The Incredible Sarah is a 1976 British historical biographical drama film directed by Richard Fleischer and starring Glenda Jackson and Daniel Massey. It was written by Ruth Wolff and presents a dramatization of the acting career of Sarah Bernhardt.

==Plot==
Beginning in 1863, the film dramatises events in the personal life and career of Sarah Bernhardt, through her unsteady beginnings, through her job as a nurse in the Franco-Prussian War, to becoming the star of Parisian theatre.

==Cast==
- Glenda Jackson as Sarah Bernhardt
- Daniel Massey as Victorien Sardou
- Yvonne Mitchell as Mam'selle
- Douglas Wilmer as Montigny
- David Langton as Duc De Morny
- Simon Williams as Henri de Ligne
- John Castle as Damala
- Edward Judd as Jarrett
- Rosemarie Dunham as Mrs. Bernhardt
- Peter Sallis as Thierry
- Bridget Armstrong as Marie
- Margaret Courtenay as Madame Nathalie
- Maxwell Shaw as Fadinard
- Patrick Newell as Major
- Neil McCarthy as Sergeant

== Reception ==
The Monthly Film Bulletin wrote: "An incredible hodge-podge, which never achieves an intellectual grip on its subject or her significance, but does maintain a rigid directorial distance – thus missing out as well on all the usual excitements of the biopic. One of the characteristics of even Richard Fleischer's more intelligent projects is his inability to find a style which illuminates his subject rather than imprisoning it; thus the scrappy Mandingo is calcified melodrama, frozen in the act of becoming social critique. Here, where Fleischer clearly has no strong viewpoint or thesis to push, the stiff objectivity encloses Sarah Bernhardt in a kind of creaking mummery – even while celebrating her rebellion against the stuffy theatre of the second Empire."

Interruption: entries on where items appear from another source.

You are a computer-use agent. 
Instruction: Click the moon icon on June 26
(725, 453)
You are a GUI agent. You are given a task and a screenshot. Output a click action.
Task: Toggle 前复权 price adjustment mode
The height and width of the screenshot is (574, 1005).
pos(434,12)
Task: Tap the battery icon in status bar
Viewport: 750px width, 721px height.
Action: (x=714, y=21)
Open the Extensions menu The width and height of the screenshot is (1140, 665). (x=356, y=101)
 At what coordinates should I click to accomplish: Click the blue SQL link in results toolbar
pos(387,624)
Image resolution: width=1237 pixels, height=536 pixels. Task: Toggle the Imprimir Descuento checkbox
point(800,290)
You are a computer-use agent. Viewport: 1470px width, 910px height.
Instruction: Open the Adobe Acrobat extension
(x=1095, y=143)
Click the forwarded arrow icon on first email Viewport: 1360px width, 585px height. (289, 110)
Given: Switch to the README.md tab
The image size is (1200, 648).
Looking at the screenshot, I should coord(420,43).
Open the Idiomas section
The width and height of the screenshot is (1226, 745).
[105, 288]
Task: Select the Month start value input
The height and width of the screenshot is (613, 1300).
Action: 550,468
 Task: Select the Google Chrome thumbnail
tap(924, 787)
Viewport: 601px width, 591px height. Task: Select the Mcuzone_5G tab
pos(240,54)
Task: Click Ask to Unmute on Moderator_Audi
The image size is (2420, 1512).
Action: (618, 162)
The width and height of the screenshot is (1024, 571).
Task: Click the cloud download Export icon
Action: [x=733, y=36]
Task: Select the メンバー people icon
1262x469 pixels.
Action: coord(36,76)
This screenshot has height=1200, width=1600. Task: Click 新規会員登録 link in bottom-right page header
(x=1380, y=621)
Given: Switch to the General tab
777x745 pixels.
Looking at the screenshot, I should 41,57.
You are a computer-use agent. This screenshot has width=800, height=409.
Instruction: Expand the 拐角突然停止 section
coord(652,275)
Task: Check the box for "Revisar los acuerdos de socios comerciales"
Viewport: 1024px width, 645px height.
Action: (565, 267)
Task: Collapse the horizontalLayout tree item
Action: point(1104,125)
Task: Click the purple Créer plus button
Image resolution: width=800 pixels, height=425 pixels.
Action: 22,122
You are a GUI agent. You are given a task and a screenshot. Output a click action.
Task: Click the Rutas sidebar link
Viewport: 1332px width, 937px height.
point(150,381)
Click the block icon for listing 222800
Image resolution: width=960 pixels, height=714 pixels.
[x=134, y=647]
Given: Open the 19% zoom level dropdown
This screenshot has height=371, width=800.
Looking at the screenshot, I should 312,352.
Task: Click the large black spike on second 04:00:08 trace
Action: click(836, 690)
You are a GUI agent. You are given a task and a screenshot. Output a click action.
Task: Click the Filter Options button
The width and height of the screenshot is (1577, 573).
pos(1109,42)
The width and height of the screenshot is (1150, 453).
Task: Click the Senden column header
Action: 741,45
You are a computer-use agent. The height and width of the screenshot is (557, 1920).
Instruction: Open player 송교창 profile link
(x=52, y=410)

Variety wrote: "The Incredible Sarah represents another achievement of Glenda Jackson, starring in the difficult title role as the willful, selfish and talented Sarah Bernhardt. Helen M. Strauss produced at Pinewood Studios this handsome and stylish Reader's Digest project which in its mounting evokes the best of David O. Selznick-George Cukor period films. Richard Fleischer's direction is effective. ... This is the story of a theatrical personality, not your average housewife. The achievement here is that Jackson makes the character comprehensible and, in a qualified way, admirable, notwithstanding the clear evidence of a totally selfcentered nature. One respects Bernhardt even though not especially wanting her in the immediate family, yet that's the point – a famous actress is not like other women."

==Awards==
The film was nominated for two Academy Awards for Best Costume Design (Anthony Mendleson) and Best Art Direction (Elliot Scott and Norman Reynolds) at the 49th Academy Awards. Glenda Jackson was also nominated for a Golden Globe Award for Best Actress in a Drama at the 34th Golden Globe Awards.